L'électrophorèse sur gel
L'électrophorèse sur gel est une méthode utilisée pour séparer des macromolécules chargées de différentes tailles et estimer leur longueur.
L'électrophorèse sur gel est souvent utilisée pour séparer des fragments d'ADN amplifié par PCR :
L'échantillon est chargé dans de petits puits à une extrémité d'un gel d'agarose. Un courant électrique est appliqué au gel, l'électrode positive étant positionnée à l'extrémité opposée aux puits. L'ADN chargé négativement se déplace à travers le gel vers l'électrode positive. Les molécules d'ADN plus petites se déplacent plus rapidement à travers le gel que les molécules d'ADN plus grandes, ce qui entraîne une séparation de taille. Après l'électrophorèse, l'ADN est visualisé et apparaît sous forme de bandes dérivées de fragments d'ADN de même longueur. Seule une grande quantité d'ADN (des millions de copies) peut être visualisée avec cette méthode. Une "échelle d'ADN" contenant un mélange de fragments d'ADN de tailles connues est également chargée sur le gel. Les tailles des échantillons d'ADN peuvent être estimées en comparant la distance avec l'échelle d'ADN (figure 1).
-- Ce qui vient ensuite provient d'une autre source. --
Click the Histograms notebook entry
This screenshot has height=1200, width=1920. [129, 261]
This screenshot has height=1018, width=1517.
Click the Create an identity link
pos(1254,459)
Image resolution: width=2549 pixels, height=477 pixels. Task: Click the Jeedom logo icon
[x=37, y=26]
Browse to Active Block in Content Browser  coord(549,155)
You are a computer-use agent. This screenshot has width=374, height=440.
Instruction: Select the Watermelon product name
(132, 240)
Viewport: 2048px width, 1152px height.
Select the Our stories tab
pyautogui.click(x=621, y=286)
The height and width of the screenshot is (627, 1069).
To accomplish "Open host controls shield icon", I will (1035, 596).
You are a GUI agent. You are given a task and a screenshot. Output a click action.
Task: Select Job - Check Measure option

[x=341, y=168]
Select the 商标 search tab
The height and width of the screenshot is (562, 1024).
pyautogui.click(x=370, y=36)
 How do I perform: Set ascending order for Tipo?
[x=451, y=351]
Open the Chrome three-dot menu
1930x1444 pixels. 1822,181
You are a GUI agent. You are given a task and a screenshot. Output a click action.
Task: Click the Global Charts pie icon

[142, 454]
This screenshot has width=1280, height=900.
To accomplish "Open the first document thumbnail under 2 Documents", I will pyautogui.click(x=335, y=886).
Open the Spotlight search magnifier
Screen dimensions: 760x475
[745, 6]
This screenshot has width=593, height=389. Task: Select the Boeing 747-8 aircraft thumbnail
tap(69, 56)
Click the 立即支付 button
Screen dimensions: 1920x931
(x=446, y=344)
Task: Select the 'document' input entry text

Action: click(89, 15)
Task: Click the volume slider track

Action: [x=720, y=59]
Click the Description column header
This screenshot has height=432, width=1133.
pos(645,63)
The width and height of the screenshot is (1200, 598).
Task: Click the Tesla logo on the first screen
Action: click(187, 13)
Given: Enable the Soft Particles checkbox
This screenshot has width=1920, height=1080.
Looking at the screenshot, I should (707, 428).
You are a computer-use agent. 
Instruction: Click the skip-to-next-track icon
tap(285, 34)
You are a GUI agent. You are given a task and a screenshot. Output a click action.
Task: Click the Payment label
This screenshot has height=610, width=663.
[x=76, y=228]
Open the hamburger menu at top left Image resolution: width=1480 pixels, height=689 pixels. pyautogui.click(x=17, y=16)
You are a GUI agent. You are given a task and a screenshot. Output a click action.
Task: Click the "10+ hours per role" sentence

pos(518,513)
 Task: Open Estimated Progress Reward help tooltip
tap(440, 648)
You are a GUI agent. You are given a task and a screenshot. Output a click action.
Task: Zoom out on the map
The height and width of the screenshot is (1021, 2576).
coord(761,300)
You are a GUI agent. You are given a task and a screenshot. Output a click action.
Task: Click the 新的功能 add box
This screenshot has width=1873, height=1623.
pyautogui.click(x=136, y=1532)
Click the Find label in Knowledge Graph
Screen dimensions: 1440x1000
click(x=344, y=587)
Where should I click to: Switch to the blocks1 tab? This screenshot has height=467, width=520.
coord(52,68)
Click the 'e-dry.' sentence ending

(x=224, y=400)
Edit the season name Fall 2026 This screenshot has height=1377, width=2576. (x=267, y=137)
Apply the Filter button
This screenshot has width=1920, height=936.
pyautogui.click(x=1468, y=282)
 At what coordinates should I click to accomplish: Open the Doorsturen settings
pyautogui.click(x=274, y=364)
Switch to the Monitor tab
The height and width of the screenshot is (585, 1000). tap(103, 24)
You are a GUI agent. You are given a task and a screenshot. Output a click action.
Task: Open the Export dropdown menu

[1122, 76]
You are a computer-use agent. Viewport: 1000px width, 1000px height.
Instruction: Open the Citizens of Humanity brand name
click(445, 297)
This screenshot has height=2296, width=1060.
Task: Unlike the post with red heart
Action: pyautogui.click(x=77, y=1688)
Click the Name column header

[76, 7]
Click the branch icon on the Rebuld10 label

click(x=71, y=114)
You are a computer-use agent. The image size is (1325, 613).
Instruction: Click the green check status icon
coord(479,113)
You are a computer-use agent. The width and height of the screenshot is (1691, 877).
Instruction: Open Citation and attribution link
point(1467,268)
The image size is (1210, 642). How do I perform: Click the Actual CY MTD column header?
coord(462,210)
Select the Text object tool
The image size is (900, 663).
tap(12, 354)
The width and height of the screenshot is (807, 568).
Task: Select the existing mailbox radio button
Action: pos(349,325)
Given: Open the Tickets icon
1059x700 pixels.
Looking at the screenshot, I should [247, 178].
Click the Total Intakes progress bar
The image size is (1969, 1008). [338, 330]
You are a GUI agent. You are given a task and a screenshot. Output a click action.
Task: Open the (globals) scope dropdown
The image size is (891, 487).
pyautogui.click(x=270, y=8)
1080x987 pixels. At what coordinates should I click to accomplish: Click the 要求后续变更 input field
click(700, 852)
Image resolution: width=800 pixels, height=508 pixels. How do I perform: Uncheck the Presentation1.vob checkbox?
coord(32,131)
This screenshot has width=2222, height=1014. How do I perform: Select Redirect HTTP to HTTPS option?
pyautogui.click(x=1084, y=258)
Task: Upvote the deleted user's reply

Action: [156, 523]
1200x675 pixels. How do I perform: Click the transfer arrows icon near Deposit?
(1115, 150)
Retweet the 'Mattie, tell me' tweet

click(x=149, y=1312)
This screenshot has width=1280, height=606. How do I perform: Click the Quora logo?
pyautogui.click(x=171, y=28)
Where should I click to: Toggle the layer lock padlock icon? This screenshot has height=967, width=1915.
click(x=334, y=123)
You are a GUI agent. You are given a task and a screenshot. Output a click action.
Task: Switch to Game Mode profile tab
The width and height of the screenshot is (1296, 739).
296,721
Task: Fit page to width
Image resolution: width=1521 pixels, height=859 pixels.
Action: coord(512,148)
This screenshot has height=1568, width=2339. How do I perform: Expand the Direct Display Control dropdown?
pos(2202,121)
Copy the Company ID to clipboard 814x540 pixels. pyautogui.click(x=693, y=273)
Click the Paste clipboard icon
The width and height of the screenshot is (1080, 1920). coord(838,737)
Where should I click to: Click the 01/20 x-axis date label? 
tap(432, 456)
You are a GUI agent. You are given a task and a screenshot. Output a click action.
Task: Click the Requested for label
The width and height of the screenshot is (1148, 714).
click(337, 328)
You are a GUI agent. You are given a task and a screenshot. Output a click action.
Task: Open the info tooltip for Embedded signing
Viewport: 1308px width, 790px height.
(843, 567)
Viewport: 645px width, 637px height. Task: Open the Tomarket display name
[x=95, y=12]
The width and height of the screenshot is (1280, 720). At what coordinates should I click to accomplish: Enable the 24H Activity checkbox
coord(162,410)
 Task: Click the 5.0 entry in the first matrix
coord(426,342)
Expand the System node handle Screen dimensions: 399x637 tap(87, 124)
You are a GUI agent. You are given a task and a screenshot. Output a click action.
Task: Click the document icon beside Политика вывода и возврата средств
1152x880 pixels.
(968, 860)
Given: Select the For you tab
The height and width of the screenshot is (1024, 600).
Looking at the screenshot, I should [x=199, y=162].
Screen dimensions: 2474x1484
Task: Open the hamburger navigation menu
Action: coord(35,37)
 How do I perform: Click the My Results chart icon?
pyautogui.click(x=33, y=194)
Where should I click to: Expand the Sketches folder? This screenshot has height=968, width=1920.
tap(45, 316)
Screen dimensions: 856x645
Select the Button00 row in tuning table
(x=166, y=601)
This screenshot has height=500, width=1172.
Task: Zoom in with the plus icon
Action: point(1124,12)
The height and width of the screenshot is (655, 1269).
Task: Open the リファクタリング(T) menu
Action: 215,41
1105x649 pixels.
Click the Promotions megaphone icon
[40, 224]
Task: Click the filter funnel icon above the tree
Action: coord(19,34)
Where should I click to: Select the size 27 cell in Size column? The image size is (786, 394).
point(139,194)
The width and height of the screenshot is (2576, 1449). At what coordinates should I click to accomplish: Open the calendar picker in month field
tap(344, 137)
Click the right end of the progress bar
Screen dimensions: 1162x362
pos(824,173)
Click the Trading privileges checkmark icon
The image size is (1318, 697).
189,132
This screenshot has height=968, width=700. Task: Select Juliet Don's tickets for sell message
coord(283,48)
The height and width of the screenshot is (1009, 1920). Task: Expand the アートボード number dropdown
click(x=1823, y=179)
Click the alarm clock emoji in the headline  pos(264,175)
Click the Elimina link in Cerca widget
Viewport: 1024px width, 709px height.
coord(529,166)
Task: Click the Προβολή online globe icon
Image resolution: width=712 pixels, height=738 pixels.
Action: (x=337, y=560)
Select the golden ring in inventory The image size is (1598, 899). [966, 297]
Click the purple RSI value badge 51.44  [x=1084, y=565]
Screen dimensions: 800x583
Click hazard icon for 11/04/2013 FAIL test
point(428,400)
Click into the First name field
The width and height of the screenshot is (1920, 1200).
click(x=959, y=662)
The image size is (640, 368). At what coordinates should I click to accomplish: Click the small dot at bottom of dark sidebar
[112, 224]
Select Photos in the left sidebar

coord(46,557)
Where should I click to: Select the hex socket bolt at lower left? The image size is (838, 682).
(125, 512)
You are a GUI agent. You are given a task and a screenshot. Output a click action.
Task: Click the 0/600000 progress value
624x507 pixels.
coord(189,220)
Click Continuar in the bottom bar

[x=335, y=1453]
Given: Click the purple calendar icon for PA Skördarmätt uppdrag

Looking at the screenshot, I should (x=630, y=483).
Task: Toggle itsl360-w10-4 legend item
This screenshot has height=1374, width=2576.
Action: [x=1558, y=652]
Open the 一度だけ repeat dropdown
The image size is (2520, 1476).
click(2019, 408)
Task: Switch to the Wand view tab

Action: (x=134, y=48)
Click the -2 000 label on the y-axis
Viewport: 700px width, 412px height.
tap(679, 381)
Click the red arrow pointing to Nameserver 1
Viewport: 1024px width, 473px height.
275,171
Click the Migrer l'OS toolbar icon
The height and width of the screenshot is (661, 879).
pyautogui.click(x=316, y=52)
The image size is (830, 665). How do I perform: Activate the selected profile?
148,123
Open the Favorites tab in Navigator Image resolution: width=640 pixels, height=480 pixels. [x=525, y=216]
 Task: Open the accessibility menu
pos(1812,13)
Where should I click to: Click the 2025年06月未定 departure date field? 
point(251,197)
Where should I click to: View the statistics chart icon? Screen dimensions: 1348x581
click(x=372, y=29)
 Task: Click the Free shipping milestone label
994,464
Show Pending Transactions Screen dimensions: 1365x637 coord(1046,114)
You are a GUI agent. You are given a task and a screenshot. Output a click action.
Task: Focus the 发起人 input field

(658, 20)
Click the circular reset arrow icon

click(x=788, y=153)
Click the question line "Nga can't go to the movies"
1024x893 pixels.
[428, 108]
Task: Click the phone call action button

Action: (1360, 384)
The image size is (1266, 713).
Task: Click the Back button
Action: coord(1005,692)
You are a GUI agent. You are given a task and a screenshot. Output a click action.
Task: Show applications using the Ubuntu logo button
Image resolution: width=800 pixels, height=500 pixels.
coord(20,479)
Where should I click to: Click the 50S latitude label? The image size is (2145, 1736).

Figure 1 : Des fragments de différentes longueurs provenant d'une réaction PCR sont passés sur un gel. Les fragments se déplaceront à une vitesse et une distance relatives à leur taille : les molécules d'ADN plus petites se déplaceront dans le gel plus rapidement et plus loin que les molécules d'ADN plus longues.
En mélangeant le produit PCR avec un tampon de chargement, nous pouvons visualiser la distance parcourue par le produit PCR pendant l'électrophorèse sur gel. Le tampon de chargement est également utile pour alourdir l'échantillon, afin qu'il descende au fond du gel.
Il existe de nombreuses compositions de tampon de chargement, mais elles contiennent généralement les produits chimiques suivants :
- Réactif de coloration, par exemple, le cyanol de xylène, le rouge de crésol, le bleu de bromophénol, ou l'orange G.
Cela ajoutera de la couleur à l'échantillon et vous aidera à visualiser la position de l'échantillon sur le gel d'agarose.
- Réactif à haute viscosité, par exemple, Ficoll, saccharose ou glycérol.
Cela rendra l'échantillon plus lourd en augmentant la viscosité globale de l'échantillon.
- De l'eau pour diluer les réactifs mentionnés ci-dessus.